### What needs to be done:
The copy you give must match the listing below exactly and contain no pictures.

### Records shown:

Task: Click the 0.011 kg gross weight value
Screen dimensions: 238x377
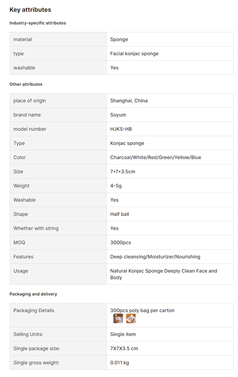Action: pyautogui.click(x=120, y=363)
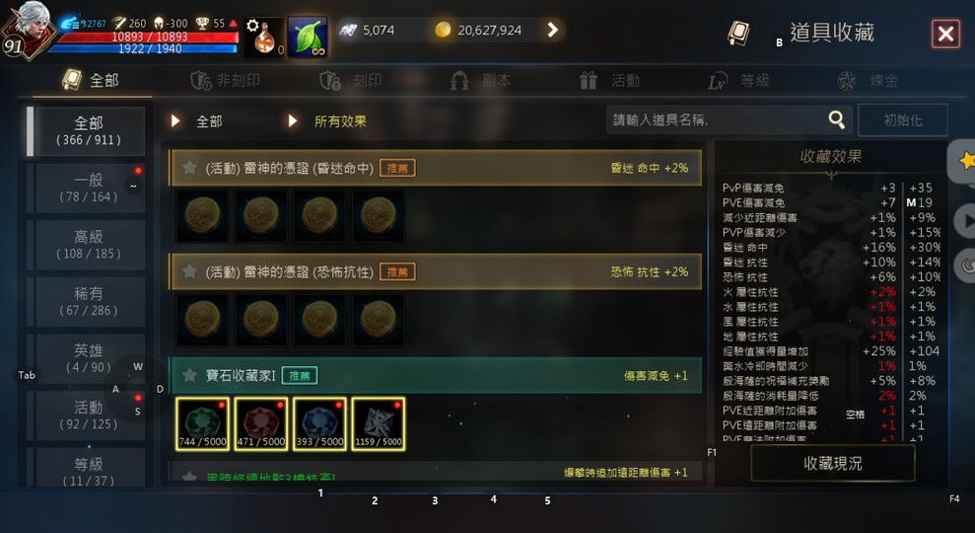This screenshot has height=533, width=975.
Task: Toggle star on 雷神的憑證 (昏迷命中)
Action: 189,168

### Answer space:
Task: Click the 0.011 kg gross weight value
Screen dimensions: 238x377
Action: pyautogui.click(x=120, y=363)
This screenshot has height=533, width=975.
Task: Toggle star on 雷神的憑證 (昏迷命中)
Action: 189,168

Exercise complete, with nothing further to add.